NEED TO KNOW

A Cut of Control

GAMBIA

The Gambia banned female genital mutilation in 2015 because officials said the tradition of partially removing girls’ genitalia violated human rights. It didn’t, however, enforce it until last year.

That’s when the trouble began.

Now, lawmakers in the tiny West African country, under pressure from influential imams, are considering reversing the ban to “uphold religious loyalty and safeguard cultural norms and values,” reported Semafor. If the new measure passes, it would be the first country to do such a reversal, undoing decades of work to end the centuries-old ritual tied up in ideas of sexual purity, obedience and control, the New York Times explained.

The change is connected to the end of President Yahya Jammeh’s 22-year rule in 2017. Jammeh, an autocrat who frequently jailed and tortured his political opponents, supported female genital mutilation, saying opponents of the practice were “enemies of Islam.” But Jammeh reversed himself in 2015 – potentially because of his more progressively minded Moroccan wife.

Female genital mutilation is common in The Gambia.
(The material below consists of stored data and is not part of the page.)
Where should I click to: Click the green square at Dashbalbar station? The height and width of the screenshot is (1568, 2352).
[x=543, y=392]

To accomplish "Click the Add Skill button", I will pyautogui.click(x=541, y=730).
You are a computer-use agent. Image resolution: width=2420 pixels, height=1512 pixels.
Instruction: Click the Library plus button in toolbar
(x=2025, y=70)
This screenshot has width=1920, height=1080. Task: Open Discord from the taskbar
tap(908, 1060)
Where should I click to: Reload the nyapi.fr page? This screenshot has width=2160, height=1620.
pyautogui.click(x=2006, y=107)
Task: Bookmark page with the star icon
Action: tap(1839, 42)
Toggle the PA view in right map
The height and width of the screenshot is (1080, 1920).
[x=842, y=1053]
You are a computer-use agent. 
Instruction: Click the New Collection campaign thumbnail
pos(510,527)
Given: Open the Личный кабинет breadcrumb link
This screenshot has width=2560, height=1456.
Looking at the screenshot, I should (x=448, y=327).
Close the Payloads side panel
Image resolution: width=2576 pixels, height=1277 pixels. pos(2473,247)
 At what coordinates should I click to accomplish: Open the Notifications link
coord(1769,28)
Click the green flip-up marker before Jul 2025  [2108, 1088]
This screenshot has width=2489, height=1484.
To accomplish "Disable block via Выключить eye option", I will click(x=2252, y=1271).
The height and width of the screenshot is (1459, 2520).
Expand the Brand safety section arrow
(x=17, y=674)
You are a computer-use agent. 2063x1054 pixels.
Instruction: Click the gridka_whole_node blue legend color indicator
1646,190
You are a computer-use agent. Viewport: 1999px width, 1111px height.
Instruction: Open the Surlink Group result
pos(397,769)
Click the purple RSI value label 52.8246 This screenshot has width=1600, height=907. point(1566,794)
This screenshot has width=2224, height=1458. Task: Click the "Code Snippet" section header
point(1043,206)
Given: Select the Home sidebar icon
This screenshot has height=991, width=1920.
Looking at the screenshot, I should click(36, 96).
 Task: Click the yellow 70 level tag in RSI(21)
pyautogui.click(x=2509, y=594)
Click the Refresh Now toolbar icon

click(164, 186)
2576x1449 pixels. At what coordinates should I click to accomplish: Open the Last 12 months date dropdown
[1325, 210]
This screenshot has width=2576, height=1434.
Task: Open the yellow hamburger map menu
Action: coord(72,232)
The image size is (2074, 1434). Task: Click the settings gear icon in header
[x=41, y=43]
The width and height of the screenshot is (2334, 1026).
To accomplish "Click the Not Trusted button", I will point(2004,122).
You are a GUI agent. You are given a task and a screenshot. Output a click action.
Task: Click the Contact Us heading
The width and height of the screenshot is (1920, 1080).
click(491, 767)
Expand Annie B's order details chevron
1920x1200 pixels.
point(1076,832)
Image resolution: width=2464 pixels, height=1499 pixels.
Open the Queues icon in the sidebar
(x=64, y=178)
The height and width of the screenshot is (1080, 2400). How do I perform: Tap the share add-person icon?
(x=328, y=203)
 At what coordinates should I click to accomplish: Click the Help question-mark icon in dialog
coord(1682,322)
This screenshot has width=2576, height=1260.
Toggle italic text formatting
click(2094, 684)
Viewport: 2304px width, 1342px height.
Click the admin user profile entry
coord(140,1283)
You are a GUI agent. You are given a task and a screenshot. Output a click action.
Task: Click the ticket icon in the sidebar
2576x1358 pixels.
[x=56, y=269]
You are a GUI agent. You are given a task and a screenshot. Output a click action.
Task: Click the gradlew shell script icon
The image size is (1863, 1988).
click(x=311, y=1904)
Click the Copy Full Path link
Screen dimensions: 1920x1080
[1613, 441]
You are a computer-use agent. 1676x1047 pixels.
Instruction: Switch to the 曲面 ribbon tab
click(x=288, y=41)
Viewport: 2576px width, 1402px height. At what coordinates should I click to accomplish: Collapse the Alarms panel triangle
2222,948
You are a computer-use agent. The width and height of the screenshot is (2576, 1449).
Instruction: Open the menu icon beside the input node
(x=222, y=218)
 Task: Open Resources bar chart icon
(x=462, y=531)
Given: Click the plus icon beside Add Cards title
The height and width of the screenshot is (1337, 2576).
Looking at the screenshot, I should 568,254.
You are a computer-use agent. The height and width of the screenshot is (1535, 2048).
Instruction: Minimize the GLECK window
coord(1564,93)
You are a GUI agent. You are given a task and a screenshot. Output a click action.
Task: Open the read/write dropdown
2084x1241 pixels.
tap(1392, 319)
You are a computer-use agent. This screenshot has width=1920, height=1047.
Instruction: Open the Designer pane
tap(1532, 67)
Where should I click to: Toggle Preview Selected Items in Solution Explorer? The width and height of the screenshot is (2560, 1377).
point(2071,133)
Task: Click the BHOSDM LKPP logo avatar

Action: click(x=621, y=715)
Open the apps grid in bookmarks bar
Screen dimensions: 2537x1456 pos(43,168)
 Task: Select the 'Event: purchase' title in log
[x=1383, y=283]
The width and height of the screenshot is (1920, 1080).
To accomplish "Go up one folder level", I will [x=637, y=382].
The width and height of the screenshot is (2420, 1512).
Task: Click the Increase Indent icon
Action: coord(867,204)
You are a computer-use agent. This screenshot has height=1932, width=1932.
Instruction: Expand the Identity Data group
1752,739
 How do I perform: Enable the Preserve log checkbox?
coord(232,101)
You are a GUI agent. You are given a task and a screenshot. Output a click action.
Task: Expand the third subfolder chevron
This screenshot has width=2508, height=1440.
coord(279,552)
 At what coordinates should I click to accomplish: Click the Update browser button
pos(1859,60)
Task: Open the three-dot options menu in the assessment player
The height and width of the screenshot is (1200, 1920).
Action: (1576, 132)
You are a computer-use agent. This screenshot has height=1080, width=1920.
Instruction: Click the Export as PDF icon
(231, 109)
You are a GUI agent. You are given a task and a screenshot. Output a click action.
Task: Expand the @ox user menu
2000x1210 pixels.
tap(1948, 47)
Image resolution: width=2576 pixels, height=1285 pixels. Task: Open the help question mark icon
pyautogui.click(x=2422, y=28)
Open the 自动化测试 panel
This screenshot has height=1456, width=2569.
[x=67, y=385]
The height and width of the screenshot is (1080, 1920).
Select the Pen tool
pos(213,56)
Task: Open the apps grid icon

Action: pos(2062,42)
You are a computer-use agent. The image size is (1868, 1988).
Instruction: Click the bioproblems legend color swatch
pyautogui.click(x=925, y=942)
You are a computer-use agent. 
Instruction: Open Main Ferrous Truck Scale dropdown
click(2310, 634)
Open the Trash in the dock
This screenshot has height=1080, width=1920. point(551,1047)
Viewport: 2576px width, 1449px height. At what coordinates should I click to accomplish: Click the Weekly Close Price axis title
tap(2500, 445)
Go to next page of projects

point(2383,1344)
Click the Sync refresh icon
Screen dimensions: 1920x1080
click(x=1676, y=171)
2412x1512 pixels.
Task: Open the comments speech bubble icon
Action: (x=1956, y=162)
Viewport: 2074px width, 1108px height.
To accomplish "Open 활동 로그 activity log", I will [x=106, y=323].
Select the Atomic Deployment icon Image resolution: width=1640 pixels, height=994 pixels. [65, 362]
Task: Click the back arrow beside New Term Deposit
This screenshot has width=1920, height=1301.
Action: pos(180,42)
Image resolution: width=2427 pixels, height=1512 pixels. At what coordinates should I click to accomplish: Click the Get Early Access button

Seventy-three percent of women between the ages of 15 to 49 in the country have been subjected to the procedure, a statistic that has remained level for three decades, noted Agence France-Presse.

Around 144 million girls in Africa have been cut, usually at the urging of their families, who believe the practice is necessary in order for the girls to be acceptable for marriage, according to the United Nations. The UN noted that as of 2024, 230 million girls worldwide have been subjected to the practice, a 15 percent increase compared with 2016.

Girls who have been cut frequently experience bleeding, infection, psychological trauma, sexual dysfunction, complicated childbirths and, in extreme cases, death, reported Reuters, citing the World Health Organization.

This increase reflects growing populations in countries where female genital mutilation is common, wrote Le Monde, as well as rising poverty since the pandemic and a corresponding decrease in educational opportunities for girls.

In some countries, meanwhile, the percentages of females undergoing the procedure have been decreasing due to efforts by national and international organizations to educate on the practice’s negative effects.

Speaking to Al Jazeera, Gambian National Assembly member Lamin Ceesay, who represents a constituency where female genital mutilation is common, casts doubt on those negative side effects.

Other proponents of the practice – mostly imans and the nearly all-male parliament – framed the ban reversal as giving Gambian women a choice between traditional and modern lifestyles, added the Nation, a Kenyan newspaper. Critics of female genital mutilation would say that many girls undergo it when they are as young as five years old, too young to make such a decision.

Jammeh’s successor, President Adama Barrow, has avoided discussing the issue in public, as has the minister in charge of women and families.

Many Gambians worry that the ban reversal heralds the beginning of a broader rollback of women’s rights. As a result, they are girding for political action. “If this law gets repealed, we know they’re coming for more,” anti-female genital mutilation activist Fatou Baldeh told the Council on Foreign Relations. “So we will fight it to the end.”

As she notes, their lives might depend on it.